About the clock ticking once the water breaks - also crazy, IMO. I know I read books and am more likely to surround myself with people who believe birth is too managed by doctors / hospitals, but I do believe the time tables are ridiculous. Worried about an infection after only 24 hours? Well, maybe it is because every intern/doc and nurse has had their hands up my you-know-what. Keep your contamination out and give me some more time.

Oh, and I am scared too. I was in a lot of pain - well, who isn't? - with a baby who was sunny side up as well. I felt the urge to push only a few times but the lack of control feel really scared me. I remember feeling very afraid of what was to come when the baby actually started coming out / crowning.

The memory of the pain of labor has faded - that part I think I can go through again, but the fear that came up is still with me and I know it is something I will need to address before labor is here.

The interesting thing is that I was more "in the moment" in some ways (as in not anticipating the coming pain / loss of control) with our son who I did deliver vaginally with no intervention.
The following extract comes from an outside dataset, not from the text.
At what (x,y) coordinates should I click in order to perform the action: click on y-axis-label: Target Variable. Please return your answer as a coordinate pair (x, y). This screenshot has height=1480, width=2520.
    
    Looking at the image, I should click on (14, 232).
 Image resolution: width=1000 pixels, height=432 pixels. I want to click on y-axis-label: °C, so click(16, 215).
I was probably so terrified about what was going to happen after the birth to worry about what was going to happen during it.

I also had many regrets and feelings of failure after the birth. I think part of that is just normal PPD. I am sure part is also that desire to have this amazing, perfect birth. Not that it is easier with the fertile, but add that loss onto all the losses of infertility and it is hard to deal with.

May it all go unbelievable perfect this time around - or as close as humanly possible.